Le mérou brun de Méditerranée est un poisson emblématique des côtes méditerranéennes. C’est un poisson mythique pour beaucoup, spectaculaire pour le plongeur, proie symbolique pour le chasseur et chair appréciée par tous. Mais cette popularité a bien failli engendrer sa perte.

Pêche sous-marine, puis à l’hameçon, interdite

Grâce au Gem (Groupe d’étude du mérou), une association loi 1901 créée en 1986 et dont la naissance repose sur l’initiative d’un petit groupe de passionnés composé de huit membres fondateurs (représentants d’aires marines protégées, membres de la fédération française d’études et de sports sous-marins, pêcheurs sous-marins de compétition et biologistes, plongeurs scientifiques), le mérou brun ne doit plus être aujourd’hui considéré comme une espèce en voie d’extinction.

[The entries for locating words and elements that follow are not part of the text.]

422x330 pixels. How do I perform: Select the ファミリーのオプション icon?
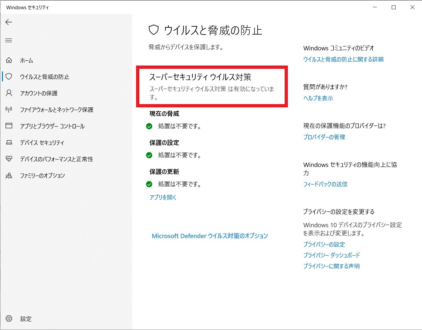pyautogui.click(x=9, y=176)

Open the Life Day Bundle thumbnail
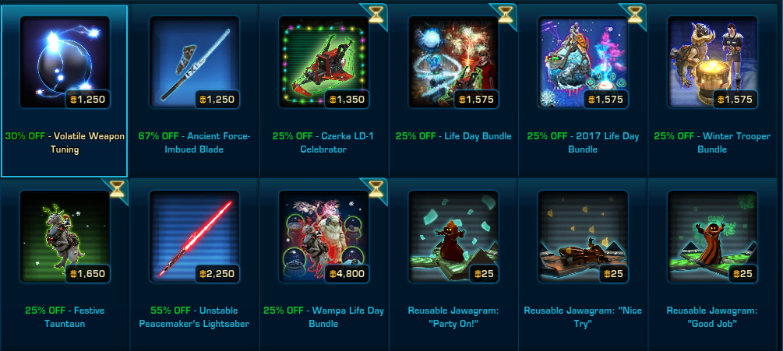click(453, 61)
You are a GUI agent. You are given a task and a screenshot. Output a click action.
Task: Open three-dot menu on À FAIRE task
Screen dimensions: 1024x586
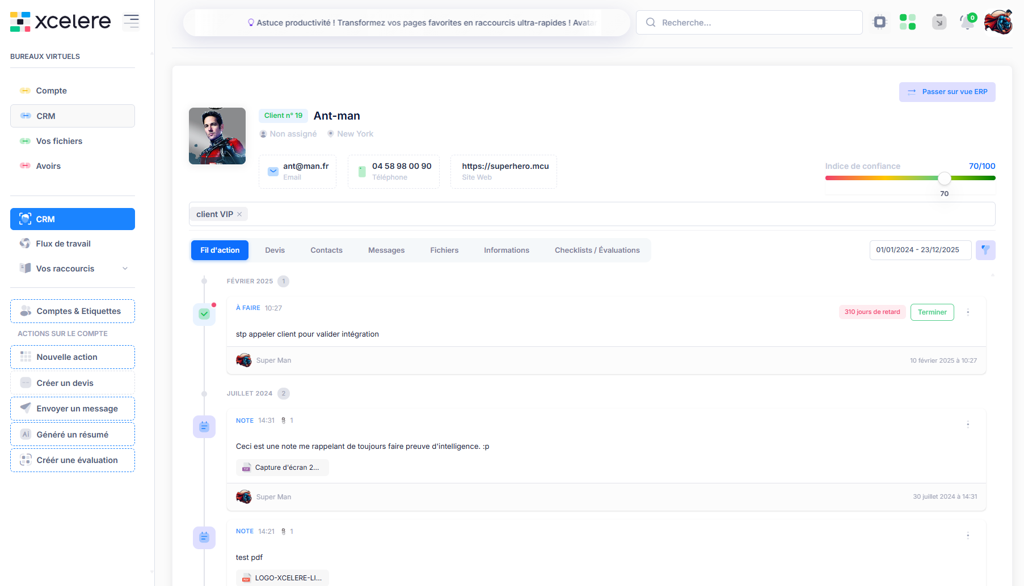(x=968, y=312)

Deux moratoires pour interdire la pêche sous-marine du mérou

Le Gem s’est donné pour mission de mieux connaître ce poisson et sa répartition en Méditerranée, afin d’aider à sa gestion en vue de sa préservation. Résultat, un moratoire visant l’interdiction de la pêche sous-marine du mérou est intervenu, dès 1993, grâce aux informations acquises par le Gem et à ses arguments scientifiques pour justifier la nécessité de sa protection. Deux moratoires, l’un en Corse, l’autre sur les côtes continentales méditerranéennes, formalisent cette interdiction. Depuis 2003, le moratoire a élargi sa protection à l’interdiction de la pêche du mérou brun à l’hameçon.

Le mérou va mieux

Ces efforts ont véritablement porté leurs fruits. Les effectifs de mérou se sont reconstitués en Méditerranée de façon significative dans les espaces marins protégés mais également en dehors de ces espaces et les côtes languedociennes n’échappent pas à cette reconquête des territoires par le mérou. Plusieurs observations de plongeurs et pêcheurs sous-marins en attestent.

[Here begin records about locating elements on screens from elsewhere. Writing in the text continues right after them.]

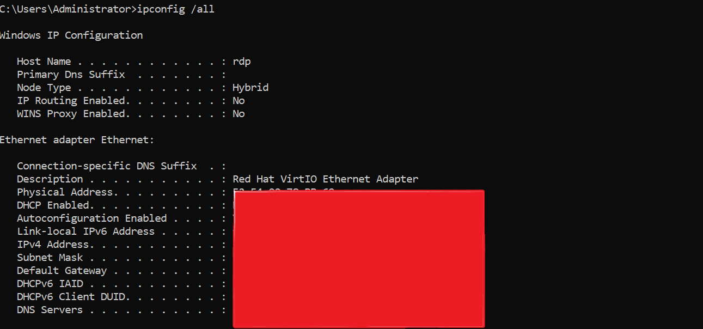Click the 'Subnet Mask' label

(x=50, y=258)
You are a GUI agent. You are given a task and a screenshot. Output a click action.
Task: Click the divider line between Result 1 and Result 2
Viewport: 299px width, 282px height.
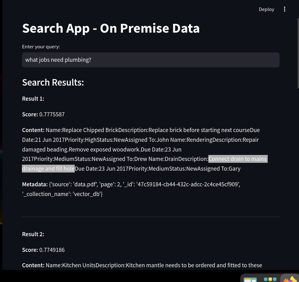click(151, 217)
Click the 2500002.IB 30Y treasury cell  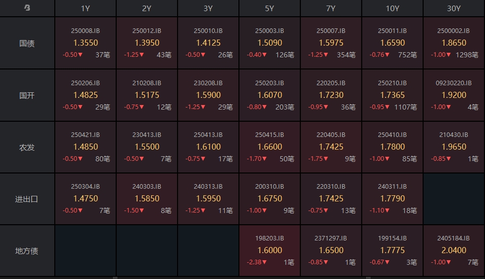coord(454,43)
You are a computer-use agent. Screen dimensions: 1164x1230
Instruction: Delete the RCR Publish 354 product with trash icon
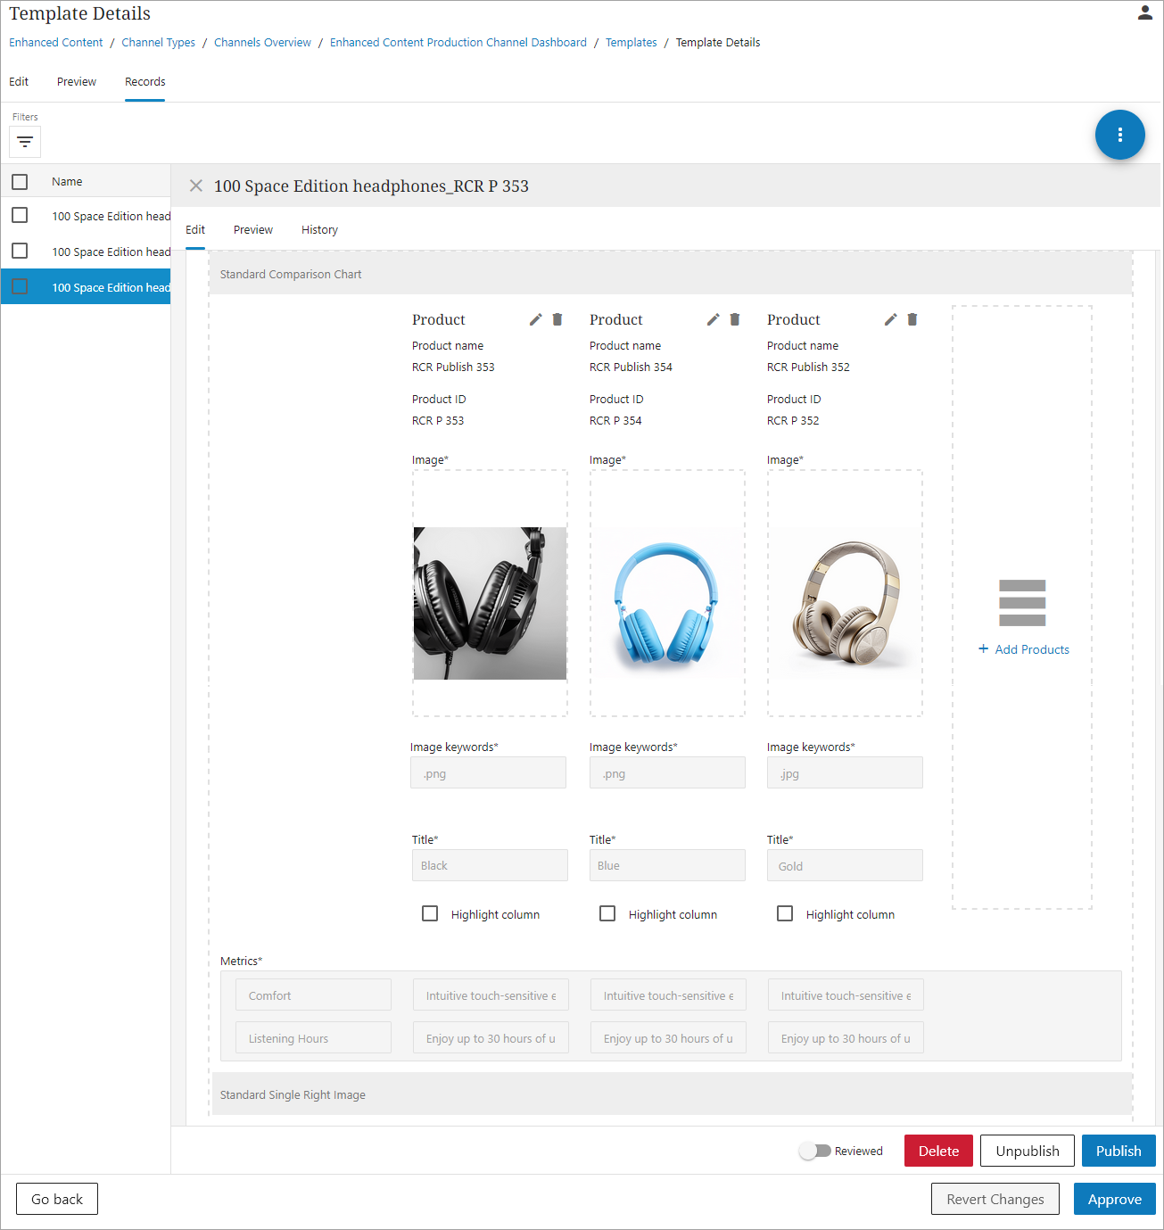735,319
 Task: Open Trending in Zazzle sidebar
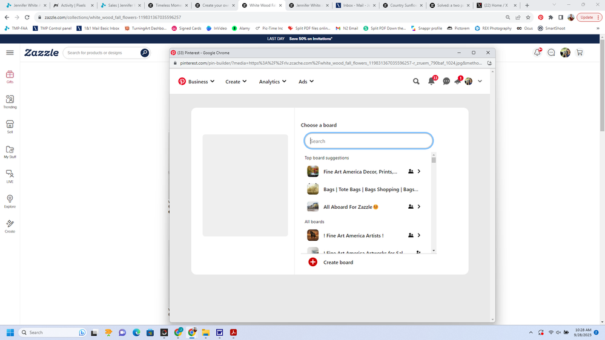(10, 101)
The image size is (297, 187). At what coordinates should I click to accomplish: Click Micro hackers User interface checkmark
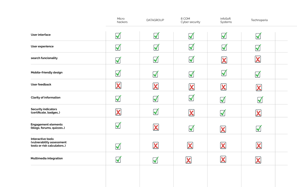tap(118, 36)
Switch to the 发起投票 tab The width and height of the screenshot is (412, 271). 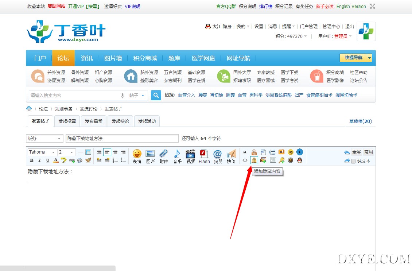tap(67, 121)
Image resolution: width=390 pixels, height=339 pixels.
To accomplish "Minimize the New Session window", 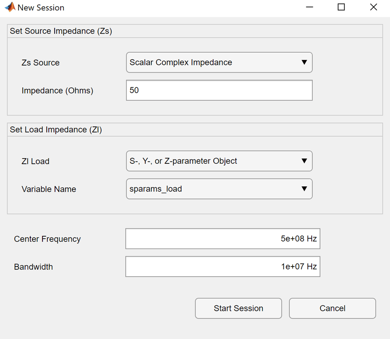I will pos(309,7).
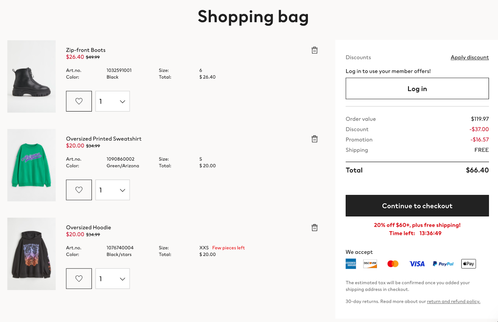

Pour autant, le Gem ne s’endort pas sur ses lauriers et poursuit ses missions. Des inventaires sont régulièrement organisés par les plongeurs scaphandres et apnéistes du Gem dont les techniques d’approches subaquatiques sont complémentaires.

De nombreux spécimens à observer

Cette complémentarité a permis au Gem de mettre en place un dispositif de prospection de terrain très efficace où les plongeurs scaphandre dénombrent les mérous situés en zone profonde alors que les apnéistes évoluent entre 2 à 20 m se faufilant dans les anfractuosités à la recherche des très jeunes mérous (juvéniles).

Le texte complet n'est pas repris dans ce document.